About 100 protesters also headed toward New York's Times Square but were blocked from entering because the scene had been jampacked with New Year's revelers for hours, the FBI said in a statement shortly after midnight.

NYPD Chief of Department James O'Neill said "people have an absolute right to protest" as long as they don't break laws — a message that was reinforced by fliers handed out by police warning marchers that they could be arrested for disorderly conduct if they didn't stay on the sidewalk. 

In Boston, nearly 100 people took part in a "die-in" in Copley Square late Wednesday afternoon, ahead of the city's First Night festivities.

"When kids see people dying in in the middle of the square, maybe they'll ask their parents, 'Why is America like this?'" Martin Henson, one of the event's organizers, told NBC station WHDH of Boston. Boston Mayor Marty Walsh said the protesters were welcome as long as they "do it in a respectful manner, to allow people the opportunity to enjoy First Night."

Similar protests were being organized in other major cities, including Atlanta, Cleveland, Detroit, Houston and Los Angeles. Many were being organized by Stop Mass Incarceration, a project of the nonprofit Alliance for Global Justice, which called for a mass march on New York's Times Square.

Cleveland police added extra officers in advance of a planned rally at Public Square in Cleveland to protest the death of Tamir Rice, a 12-year-old boy who was shot and killed by a Cleveland officer last month.

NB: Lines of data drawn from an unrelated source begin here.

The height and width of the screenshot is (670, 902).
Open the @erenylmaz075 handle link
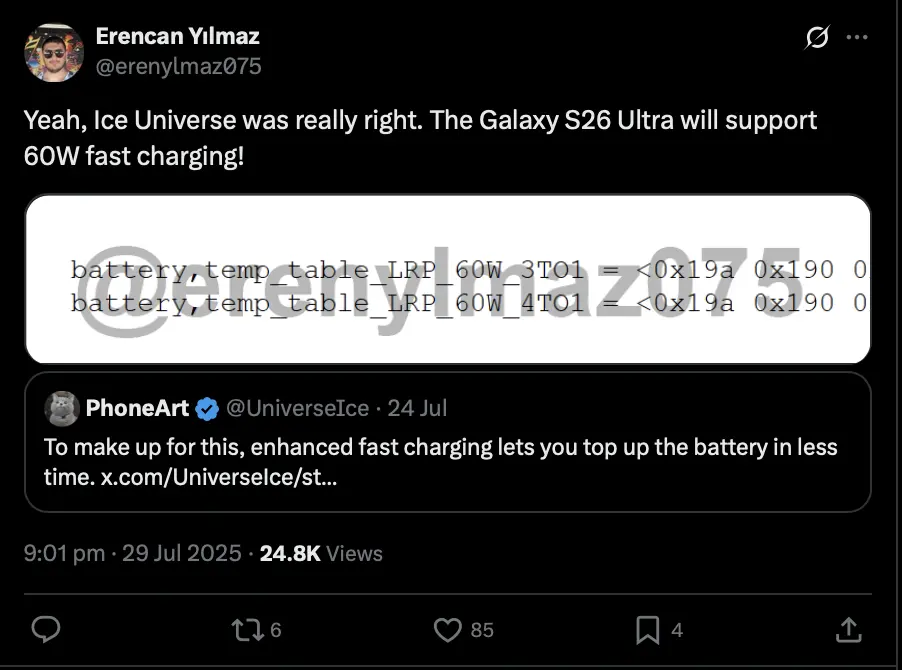(178, 66)
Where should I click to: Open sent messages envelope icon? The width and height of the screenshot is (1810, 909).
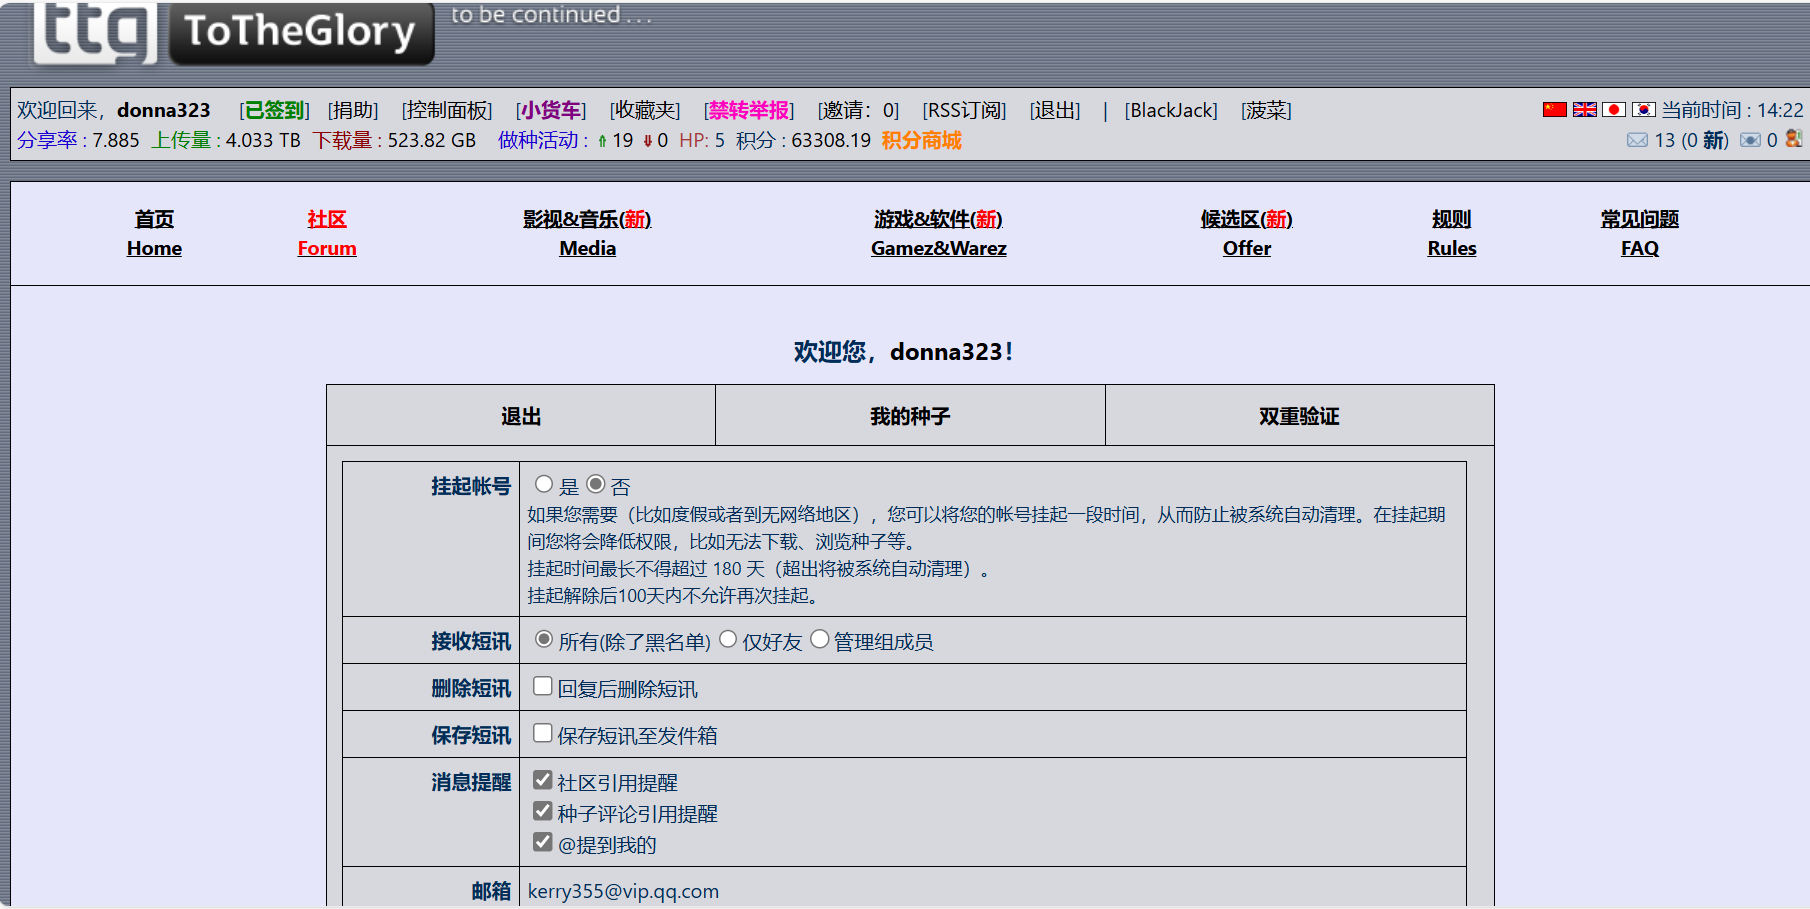tap(1750, 140)
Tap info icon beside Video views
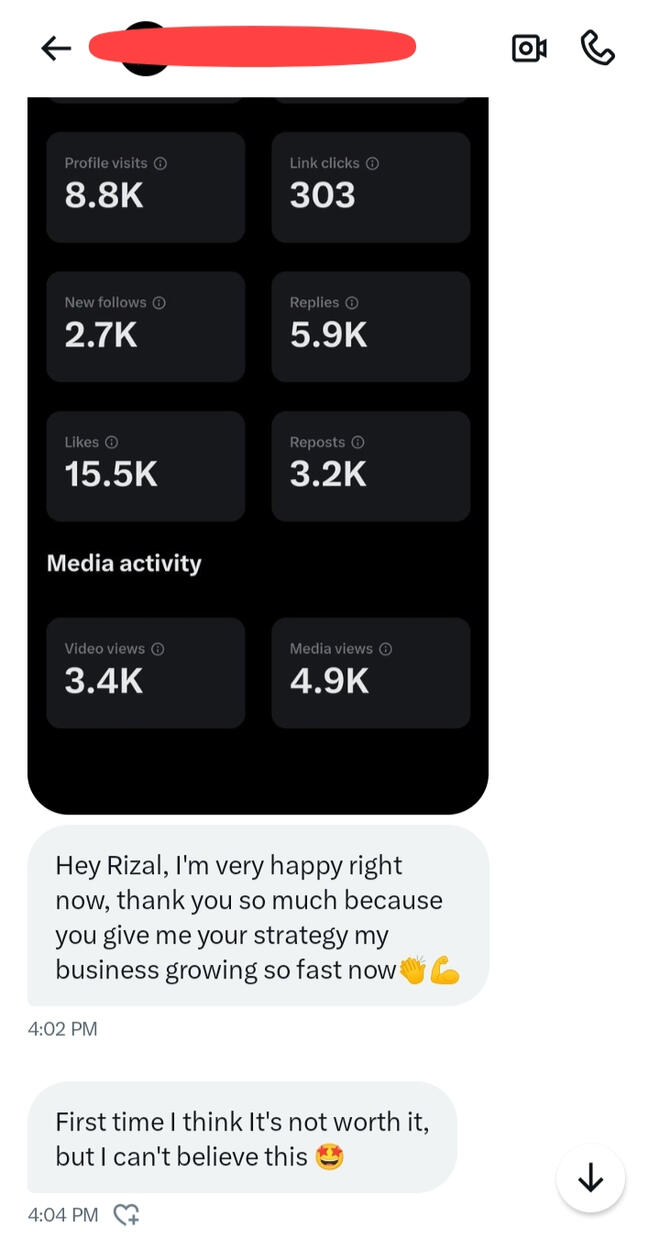Screen dimensions: 660x1237 pos(158,649)
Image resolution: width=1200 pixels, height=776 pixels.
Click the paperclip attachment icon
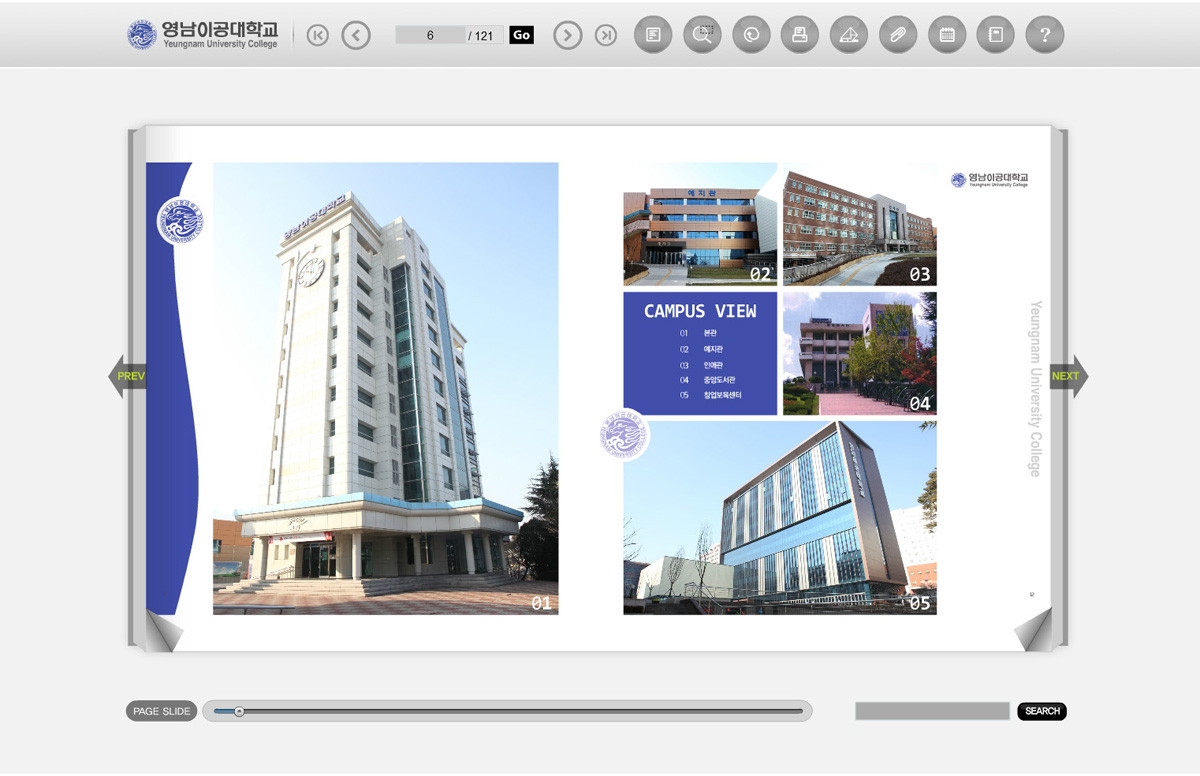(898, 36)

The deaths this year at the hands of police of Tamir, Brown, Garner and two other unarmed black men — Ezell Ford, a mentally ill Los Angeles resident, and Rumain Brisbon, 34, of Phoenix, who was shot during a struggle during which a white officer mistook a pill bottle for a gun — sparked widespread protests and a national discussion over alleged police brutality against African-Americans.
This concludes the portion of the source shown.